The Obama administration has announced that it is expediting negotiations on a bilateral investment treaty (BIT) with China and is in similar talks with several other countries. At the same time, the Administration is conducting an inter-agency review of the U.S. model BIT, the template that serves as a starting point for substantive negotiations. These treaties, as well as the nearly identical investment chapters of trade agreements, have become increasingly controversial.
In a recent advisory committee report to the State Department, several labor, environmental, and other public interest organizations raised concerns that current rules facilitate and accelerate the off-shoring of U.S. jobs, allow private investors to undermine environmental protections by suing for damages in international tribunals, and prohibit certain policies designed to prevent or mitigate financial crisis. Moreover, rising foreign investment in the United States increases the likelihood that U.S. laws will be the target of investor lawsuits, particularly if the U.S. government ratifies deals with China and other major economies. This briefing will feature perspectives from individuals who served on the advisory committee.
This briefing is sponsored by Senator Sherrod Brown (D-OH).

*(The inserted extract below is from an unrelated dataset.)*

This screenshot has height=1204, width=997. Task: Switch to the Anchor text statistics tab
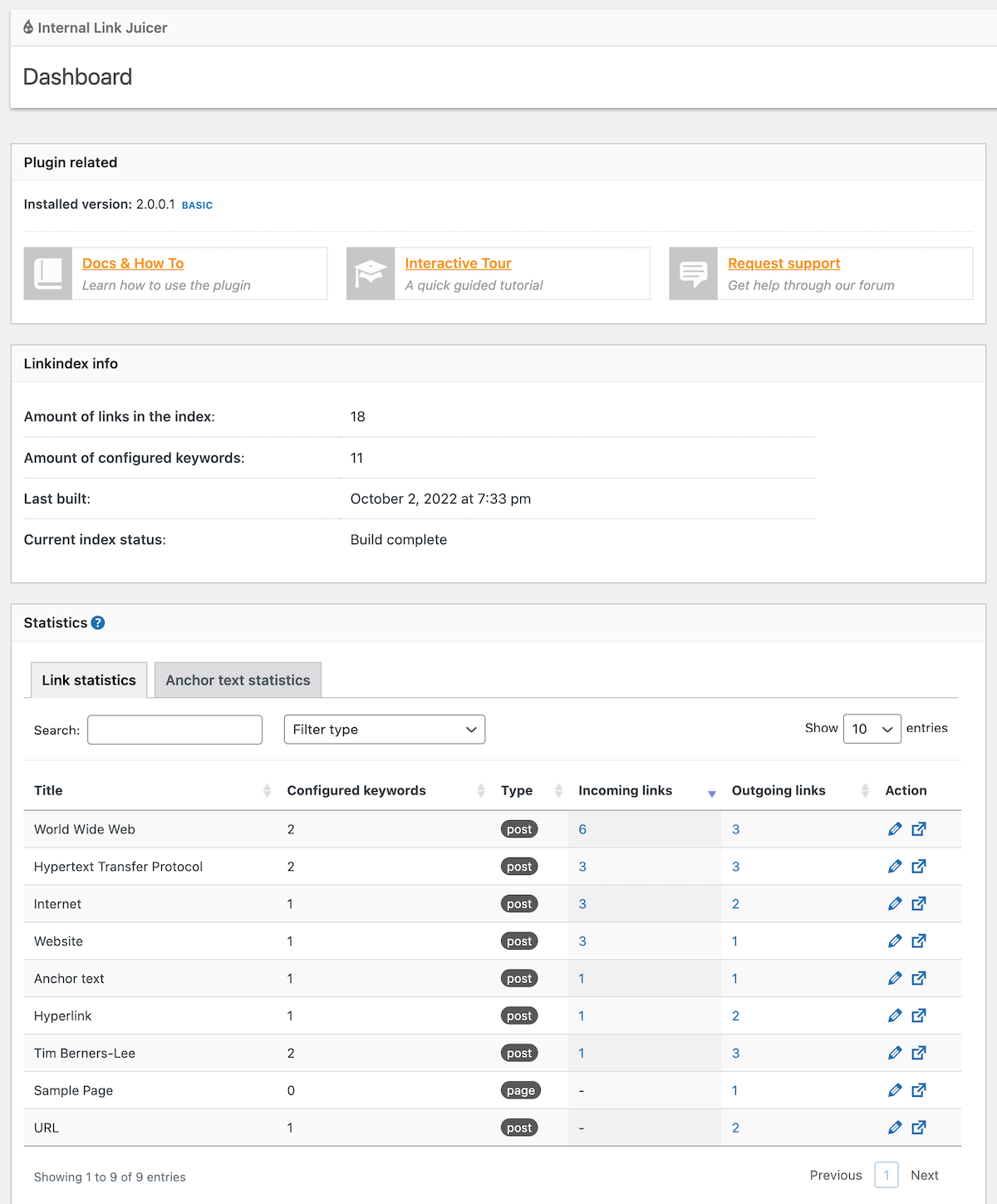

Labor standards: Owen Herrnstadt, International Association of Machinists and Aerospace Workers
Environmental protections and conflicts with U.S. law: Matthew C. Porterfield, Harrison Institute for Public Law – Georgetown Law
China and state-owned enterprises: Linda Andros, United Steelworkers
Financial stability: Kevin Gallagher, Boston University
Moderator: Sarah Anderson, Institute for Policy Studies
Organized by: AFL-CIO; Center for International Environmental Law; Earthjustice; Global Development and Environment Institute, Tufts University; Institute for Policy Studies; International Association of Machinists and Aerospace Workers; Sierra Club; and United Steelworkers of America.